Stingray also sponsors an annual Songs from the Heart competition for new and emerging songwriters. The Colleen Peterson Songwriting Award is presented to the winner of the competition.

==International==
===Americas===
Stingray Music is also carried in both the United States and the Caribbean via various television providers. Expansion began in 2009 with the addition of Stingray to various smaller market television providers in the U.S. and in 2010, Galaxie was added to WIV Cable TV in the Turks and Caicos as well as Trinidad and Tobago. In April 2011, Galaxie further expanded their reach in the US when American cable company Insight Communications chose Galaxie as their new radio provider to replace MTV Networks' defunct Urge service across their service area in Indiana, Kentucky, and Ohio. Galaxie further expanded into the Caribbean with the launch onto Jamaican television provider Telstar Cable. In October 2011, Galaxie was further added to more US television services. Galaxie furthered its expansion into the Caribbean and Latin American regions with its launch on various television providers in a number of different countries including St. Marteen, Costa Rica, Dominican Republic, Guatemala, and 10 others.
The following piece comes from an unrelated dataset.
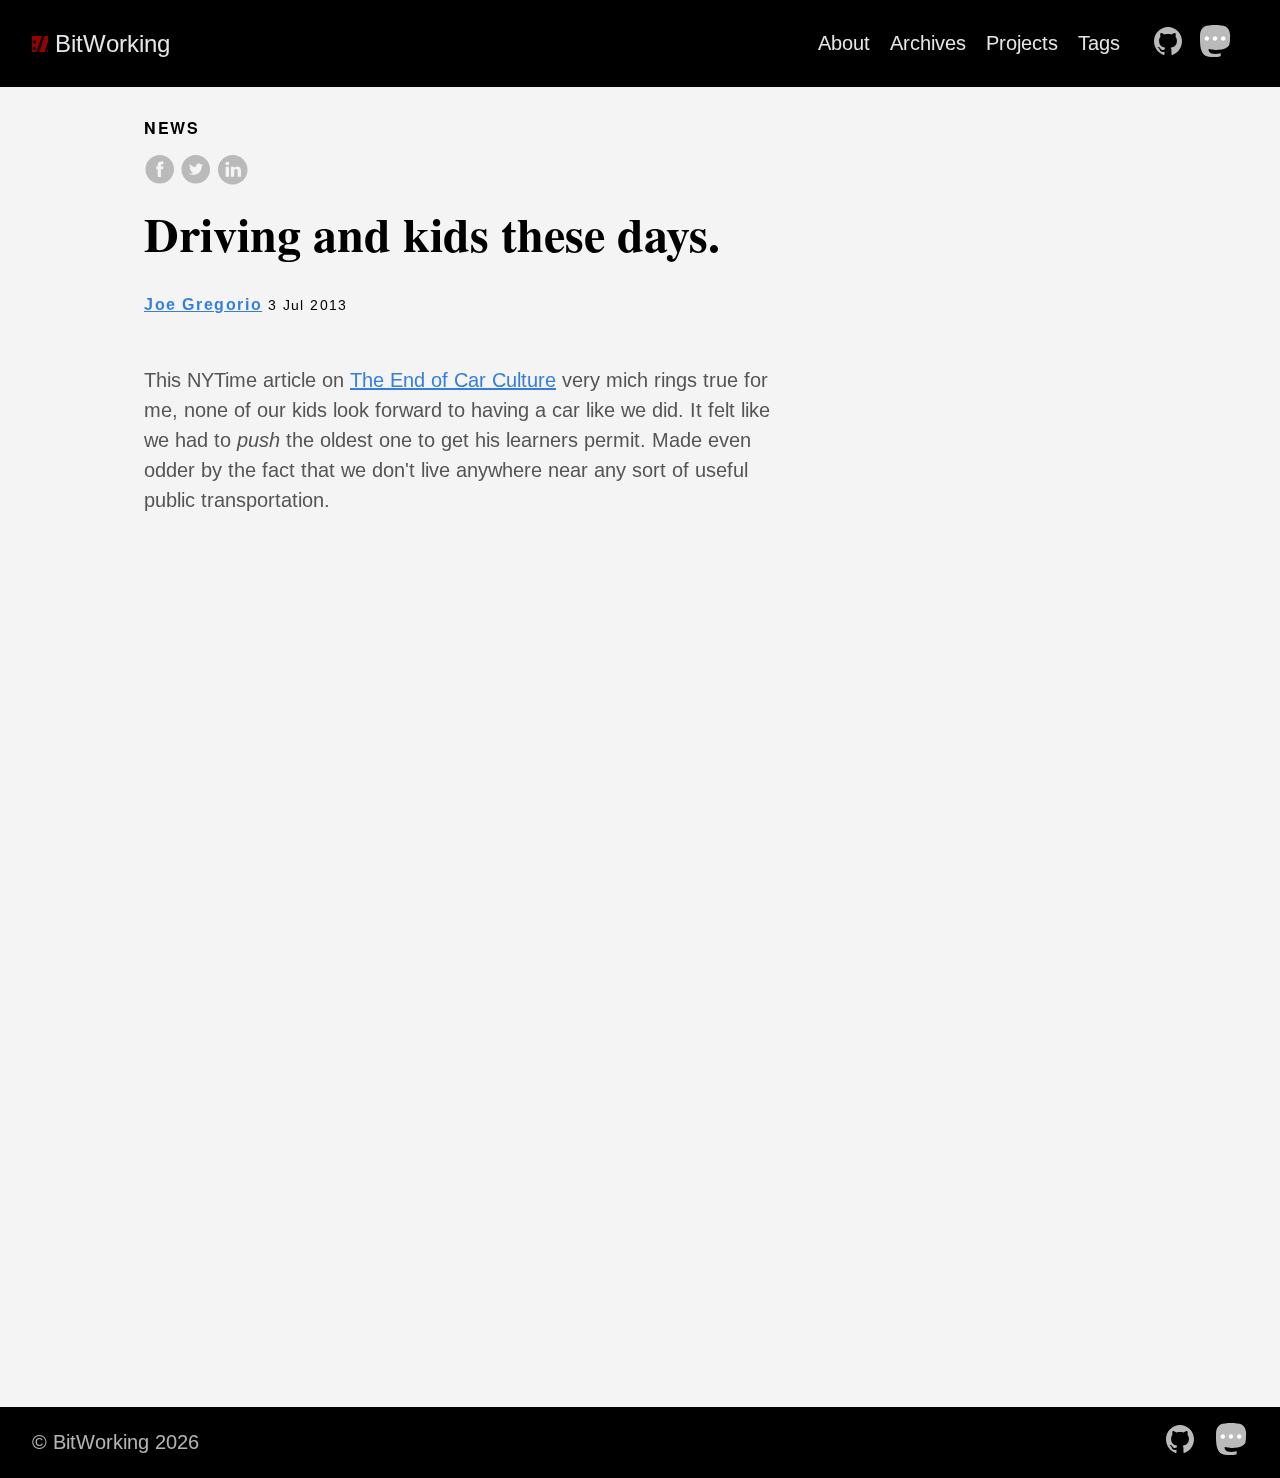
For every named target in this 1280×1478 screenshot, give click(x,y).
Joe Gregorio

On October 29, 2014, Stingray Music launched on AT&T U-verse, adding approximately six million subscribers. In December 2018, Altice USA reached an agreement with Stingray to replace its main rival, Music Choice, on its cable systems (including former Cablevision systems in New York City, and Suddenlink). At the same time, Stingray abandoned its bid to acquire Music Choice.

===Europe===

Stingray purchased the European operations of Music Choice in 2011, which rebranded as Stingray Music in April 2015.

In 2014, Stingray Digital acquired Dutch premium service XLnt Radio (along with Lite TV) from the Archibald Media Group.

===Oceania===
In Australia, Stingray partners with pay television provider Foxtel to offer a suite of audio channels under the name Foxtel Music via the latter's cable and satellite services. Foxtel subscribers also have access to the Stingray Music app, allowing users to stream the channels on their mobile device.

During 2022 Australia's 7 Network, through its 7 Plus internet suite of AV services, commenced free-to-air streaming of five 24/7 Stingray-branded video music channels comprising Qello Concerts (rock), dJazz (contemporary jazz), Karaoke, Classica (classical music) and Naturescape (featuring world nature video photography set to peaceful music).